- [Saved entries]:

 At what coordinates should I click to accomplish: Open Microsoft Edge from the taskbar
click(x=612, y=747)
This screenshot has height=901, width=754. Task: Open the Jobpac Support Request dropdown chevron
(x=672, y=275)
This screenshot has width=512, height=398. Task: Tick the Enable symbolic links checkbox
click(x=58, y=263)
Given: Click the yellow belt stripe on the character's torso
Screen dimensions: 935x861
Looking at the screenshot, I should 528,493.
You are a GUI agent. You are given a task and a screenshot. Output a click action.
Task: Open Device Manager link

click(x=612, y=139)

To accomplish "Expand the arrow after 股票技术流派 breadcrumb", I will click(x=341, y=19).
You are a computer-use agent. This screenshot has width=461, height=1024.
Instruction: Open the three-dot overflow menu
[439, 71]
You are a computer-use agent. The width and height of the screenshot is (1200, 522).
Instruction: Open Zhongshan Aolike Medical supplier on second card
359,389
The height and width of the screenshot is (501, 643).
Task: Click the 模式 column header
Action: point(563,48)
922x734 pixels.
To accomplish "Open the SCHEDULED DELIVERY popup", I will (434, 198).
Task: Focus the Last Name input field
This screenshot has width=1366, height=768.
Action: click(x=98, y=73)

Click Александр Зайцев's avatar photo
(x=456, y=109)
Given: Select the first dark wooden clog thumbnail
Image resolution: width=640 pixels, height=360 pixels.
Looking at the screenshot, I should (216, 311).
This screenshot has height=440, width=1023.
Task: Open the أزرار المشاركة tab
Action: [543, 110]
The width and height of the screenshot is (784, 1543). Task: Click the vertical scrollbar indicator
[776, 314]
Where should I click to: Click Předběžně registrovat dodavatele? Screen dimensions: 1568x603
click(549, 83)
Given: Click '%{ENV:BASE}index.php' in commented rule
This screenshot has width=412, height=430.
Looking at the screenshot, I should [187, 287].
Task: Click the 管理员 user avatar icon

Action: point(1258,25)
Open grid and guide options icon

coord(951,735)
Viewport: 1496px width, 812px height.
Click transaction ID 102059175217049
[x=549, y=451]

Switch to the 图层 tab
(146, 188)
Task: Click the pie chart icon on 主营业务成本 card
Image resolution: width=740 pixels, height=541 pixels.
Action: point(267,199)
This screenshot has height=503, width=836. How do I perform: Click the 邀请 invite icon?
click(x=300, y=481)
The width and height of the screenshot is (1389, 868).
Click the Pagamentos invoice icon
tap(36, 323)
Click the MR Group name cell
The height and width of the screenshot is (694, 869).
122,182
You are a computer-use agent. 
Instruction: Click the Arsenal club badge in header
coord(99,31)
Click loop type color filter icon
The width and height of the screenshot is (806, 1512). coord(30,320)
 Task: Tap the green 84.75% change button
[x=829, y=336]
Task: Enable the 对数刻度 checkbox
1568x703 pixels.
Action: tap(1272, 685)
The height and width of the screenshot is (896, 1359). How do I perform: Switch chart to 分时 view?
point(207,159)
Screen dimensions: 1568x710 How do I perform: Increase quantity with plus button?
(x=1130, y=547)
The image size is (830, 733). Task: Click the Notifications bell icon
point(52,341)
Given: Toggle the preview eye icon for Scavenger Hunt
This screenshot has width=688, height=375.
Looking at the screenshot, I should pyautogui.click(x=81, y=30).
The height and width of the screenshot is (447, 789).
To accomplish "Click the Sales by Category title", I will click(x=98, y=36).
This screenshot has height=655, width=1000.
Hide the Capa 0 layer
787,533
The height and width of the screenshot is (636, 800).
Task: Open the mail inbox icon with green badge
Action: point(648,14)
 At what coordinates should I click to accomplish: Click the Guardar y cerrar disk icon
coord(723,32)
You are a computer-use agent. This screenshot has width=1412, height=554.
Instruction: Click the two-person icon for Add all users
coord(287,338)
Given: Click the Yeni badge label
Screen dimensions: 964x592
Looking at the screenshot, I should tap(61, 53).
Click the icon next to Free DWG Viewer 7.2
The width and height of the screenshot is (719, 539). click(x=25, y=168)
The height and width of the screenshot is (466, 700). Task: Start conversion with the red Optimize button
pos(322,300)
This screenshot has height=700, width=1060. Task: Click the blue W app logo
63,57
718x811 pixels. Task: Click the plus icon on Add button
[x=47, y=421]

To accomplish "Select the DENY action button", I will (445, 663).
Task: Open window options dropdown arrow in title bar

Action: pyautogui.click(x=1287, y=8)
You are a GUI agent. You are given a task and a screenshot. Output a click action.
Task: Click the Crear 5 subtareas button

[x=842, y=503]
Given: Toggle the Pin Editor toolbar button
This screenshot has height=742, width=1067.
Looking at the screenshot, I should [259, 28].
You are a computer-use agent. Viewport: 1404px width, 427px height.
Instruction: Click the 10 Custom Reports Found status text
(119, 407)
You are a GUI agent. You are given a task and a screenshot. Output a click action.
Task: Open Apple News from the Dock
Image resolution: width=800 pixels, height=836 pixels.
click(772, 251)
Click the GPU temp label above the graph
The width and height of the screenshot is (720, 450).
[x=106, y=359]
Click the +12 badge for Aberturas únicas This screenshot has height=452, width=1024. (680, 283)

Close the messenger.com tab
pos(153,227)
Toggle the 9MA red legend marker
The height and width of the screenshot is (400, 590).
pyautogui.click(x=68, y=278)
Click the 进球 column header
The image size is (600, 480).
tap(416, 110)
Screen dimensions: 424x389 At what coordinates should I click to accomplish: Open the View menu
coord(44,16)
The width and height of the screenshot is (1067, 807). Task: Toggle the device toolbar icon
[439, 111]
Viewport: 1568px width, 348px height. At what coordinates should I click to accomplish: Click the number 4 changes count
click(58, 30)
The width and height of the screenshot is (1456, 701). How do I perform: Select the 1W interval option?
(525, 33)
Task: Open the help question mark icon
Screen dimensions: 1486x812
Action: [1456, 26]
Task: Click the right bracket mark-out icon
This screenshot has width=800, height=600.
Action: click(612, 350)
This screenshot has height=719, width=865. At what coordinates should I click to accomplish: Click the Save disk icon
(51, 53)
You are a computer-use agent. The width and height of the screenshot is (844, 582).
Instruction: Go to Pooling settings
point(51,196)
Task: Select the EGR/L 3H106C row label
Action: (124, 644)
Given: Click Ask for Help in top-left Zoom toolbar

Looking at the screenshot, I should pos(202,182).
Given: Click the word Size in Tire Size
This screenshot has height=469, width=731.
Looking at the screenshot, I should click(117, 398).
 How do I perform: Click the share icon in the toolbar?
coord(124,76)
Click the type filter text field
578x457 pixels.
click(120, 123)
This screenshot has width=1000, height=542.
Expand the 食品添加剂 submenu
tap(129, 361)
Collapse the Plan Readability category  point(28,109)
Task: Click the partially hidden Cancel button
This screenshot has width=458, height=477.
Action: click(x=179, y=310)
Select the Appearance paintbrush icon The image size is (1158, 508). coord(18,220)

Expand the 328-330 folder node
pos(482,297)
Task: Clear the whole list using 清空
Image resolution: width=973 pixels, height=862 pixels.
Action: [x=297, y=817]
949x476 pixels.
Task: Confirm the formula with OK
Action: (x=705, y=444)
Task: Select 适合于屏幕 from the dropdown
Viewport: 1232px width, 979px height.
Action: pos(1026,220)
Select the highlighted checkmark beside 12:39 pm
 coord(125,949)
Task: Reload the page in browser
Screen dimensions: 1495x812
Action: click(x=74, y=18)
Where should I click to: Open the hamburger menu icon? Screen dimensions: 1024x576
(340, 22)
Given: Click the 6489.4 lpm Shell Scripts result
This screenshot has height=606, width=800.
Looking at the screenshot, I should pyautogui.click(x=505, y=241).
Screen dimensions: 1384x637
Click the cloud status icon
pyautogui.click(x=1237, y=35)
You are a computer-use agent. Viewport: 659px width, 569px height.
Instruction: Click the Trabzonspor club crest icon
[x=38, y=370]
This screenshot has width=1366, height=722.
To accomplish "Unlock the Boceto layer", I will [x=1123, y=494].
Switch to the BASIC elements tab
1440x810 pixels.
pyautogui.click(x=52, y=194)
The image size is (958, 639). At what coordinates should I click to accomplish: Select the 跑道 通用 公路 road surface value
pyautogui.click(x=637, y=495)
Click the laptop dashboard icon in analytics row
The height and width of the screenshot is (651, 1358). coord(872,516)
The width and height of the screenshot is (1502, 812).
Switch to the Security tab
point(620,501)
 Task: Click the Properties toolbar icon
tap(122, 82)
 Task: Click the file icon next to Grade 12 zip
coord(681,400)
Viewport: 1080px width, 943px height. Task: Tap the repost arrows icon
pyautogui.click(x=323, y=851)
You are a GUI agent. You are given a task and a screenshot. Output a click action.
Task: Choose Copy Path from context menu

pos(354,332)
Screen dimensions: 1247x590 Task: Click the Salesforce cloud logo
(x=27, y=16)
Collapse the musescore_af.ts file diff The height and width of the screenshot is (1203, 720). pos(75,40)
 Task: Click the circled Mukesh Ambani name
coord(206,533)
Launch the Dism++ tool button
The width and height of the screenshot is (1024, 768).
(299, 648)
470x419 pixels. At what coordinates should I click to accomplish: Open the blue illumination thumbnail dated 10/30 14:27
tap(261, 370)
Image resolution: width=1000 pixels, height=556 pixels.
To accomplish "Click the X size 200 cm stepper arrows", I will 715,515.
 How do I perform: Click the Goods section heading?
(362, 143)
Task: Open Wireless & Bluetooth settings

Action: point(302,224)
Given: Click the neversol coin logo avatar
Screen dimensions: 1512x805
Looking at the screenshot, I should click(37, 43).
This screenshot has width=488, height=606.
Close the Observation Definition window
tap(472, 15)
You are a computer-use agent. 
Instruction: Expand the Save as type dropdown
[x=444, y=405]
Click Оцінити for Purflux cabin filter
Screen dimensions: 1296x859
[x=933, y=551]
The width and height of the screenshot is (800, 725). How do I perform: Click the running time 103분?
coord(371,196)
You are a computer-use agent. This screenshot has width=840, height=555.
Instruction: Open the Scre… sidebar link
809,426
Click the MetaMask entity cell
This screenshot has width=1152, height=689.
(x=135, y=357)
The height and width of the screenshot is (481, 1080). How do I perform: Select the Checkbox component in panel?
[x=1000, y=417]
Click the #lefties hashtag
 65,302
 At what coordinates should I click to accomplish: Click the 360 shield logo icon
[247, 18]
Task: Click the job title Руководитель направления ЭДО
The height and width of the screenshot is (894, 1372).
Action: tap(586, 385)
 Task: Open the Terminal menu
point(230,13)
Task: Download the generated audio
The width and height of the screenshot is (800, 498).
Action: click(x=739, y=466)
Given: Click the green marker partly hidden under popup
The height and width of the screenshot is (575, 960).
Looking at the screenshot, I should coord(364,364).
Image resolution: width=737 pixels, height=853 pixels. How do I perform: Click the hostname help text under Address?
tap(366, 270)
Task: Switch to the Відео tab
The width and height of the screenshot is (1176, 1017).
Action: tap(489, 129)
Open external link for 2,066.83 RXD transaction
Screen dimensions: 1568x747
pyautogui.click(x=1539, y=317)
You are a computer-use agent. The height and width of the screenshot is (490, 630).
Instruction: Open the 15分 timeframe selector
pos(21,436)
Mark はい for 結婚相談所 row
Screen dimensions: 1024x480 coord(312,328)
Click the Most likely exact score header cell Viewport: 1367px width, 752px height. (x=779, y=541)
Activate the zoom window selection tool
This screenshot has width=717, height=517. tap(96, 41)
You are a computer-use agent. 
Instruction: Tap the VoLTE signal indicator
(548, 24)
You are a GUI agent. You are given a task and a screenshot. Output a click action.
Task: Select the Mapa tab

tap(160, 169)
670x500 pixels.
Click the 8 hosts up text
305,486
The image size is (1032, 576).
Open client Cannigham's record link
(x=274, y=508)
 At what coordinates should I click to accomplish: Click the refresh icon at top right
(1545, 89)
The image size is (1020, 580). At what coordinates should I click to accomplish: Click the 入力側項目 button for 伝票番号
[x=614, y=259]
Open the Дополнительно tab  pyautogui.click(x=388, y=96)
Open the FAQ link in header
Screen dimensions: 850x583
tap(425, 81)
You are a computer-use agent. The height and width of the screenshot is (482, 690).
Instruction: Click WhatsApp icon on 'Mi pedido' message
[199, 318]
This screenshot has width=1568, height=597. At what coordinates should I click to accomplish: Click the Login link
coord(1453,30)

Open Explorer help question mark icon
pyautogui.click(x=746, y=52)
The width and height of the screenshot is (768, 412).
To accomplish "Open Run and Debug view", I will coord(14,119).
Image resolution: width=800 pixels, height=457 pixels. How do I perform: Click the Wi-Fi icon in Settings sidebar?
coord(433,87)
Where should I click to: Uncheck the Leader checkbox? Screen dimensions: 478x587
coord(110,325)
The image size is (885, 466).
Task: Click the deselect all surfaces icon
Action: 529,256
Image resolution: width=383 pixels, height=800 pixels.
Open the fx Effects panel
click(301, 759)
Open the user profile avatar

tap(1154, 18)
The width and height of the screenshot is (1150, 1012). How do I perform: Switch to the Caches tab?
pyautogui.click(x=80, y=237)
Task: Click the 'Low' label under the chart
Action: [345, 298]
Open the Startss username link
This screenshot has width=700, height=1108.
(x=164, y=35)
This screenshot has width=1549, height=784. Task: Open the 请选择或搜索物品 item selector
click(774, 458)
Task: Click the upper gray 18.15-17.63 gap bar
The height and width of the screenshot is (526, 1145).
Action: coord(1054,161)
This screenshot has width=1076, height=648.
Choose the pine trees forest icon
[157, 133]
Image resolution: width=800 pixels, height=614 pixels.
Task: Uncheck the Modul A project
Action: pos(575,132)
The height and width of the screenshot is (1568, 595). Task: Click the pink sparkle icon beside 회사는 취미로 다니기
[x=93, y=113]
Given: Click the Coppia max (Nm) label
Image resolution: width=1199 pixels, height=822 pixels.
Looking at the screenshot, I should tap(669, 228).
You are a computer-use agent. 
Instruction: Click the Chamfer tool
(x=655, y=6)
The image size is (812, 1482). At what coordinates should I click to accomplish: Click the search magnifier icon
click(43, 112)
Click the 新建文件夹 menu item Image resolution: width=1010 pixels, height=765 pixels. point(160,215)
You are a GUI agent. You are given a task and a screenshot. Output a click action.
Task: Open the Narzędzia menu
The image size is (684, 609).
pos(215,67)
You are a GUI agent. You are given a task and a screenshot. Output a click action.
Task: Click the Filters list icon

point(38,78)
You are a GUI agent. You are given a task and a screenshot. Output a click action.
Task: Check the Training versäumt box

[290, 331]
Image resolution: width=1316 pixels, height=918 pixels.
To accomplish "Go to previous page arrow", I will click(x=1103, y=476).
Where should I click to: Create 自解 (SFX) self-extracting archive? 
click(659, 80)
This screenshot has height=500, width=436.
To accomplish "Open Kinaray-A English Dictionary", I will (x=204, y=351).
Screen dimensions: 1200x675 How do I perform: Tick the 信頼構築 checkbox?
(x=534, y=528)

- [TASK TO COMPLETE]:
In your reply, restate exactly the lines from the start of the records above through the line holding "Given: Select the", including both, and nothing else.

- [ANSWER TO THE EXERCISE]:
 At what coordinates should I click to accomplish: Open Microsoft Edge from the taskbar
click(x=612, y=747)
This screenshot has height=901, width=754. Task: Open the Jobpac Support Request dropdown chevron
(x=672, y=275)
This screenshot has width=512, height=398. Task: Tick the Enable symbolic links checkbox
click(x=58, y=263)
Given: Click the yellow belt stripe on the character's torso
Screen dimensions: 935x861
Looking at the screenshot, I should 528,493.
You are a GUI agent. You are given a task and a screenshot. Output a click action.
Task: Open Device Manager link

click(x=612, y=139)

To accomplish "Expand the arrow after 股票技术流派 breadcrumb", I will click(x=341, y=19).
You are a computer-use agent. This screenshot has width=461, height=1024.
Instruction: Open the three-dot overflow menu
[439, 71]
You are a computer-use agent. The width and height of the screenshot is (1200, 522).
Instruction: Open Zhongshan Aolike Medical supplier on second card
359,389
The height and width of the screenshot is (501, 643).
Task: Click the 模式 column header
Action: point(563,48)
922x734 pixels.
To accomplish "Open the SCHEDULED DELIVERY popup", I will (434, 198).
Task: Focus the Last Name input field
This screenshot has width=1366, height=768.
Action: click(x=98, y=73)

Click Александр Зайцев's avatar photo
(x=456, y=109)
Given: Select the first dark wooden clog thumbnail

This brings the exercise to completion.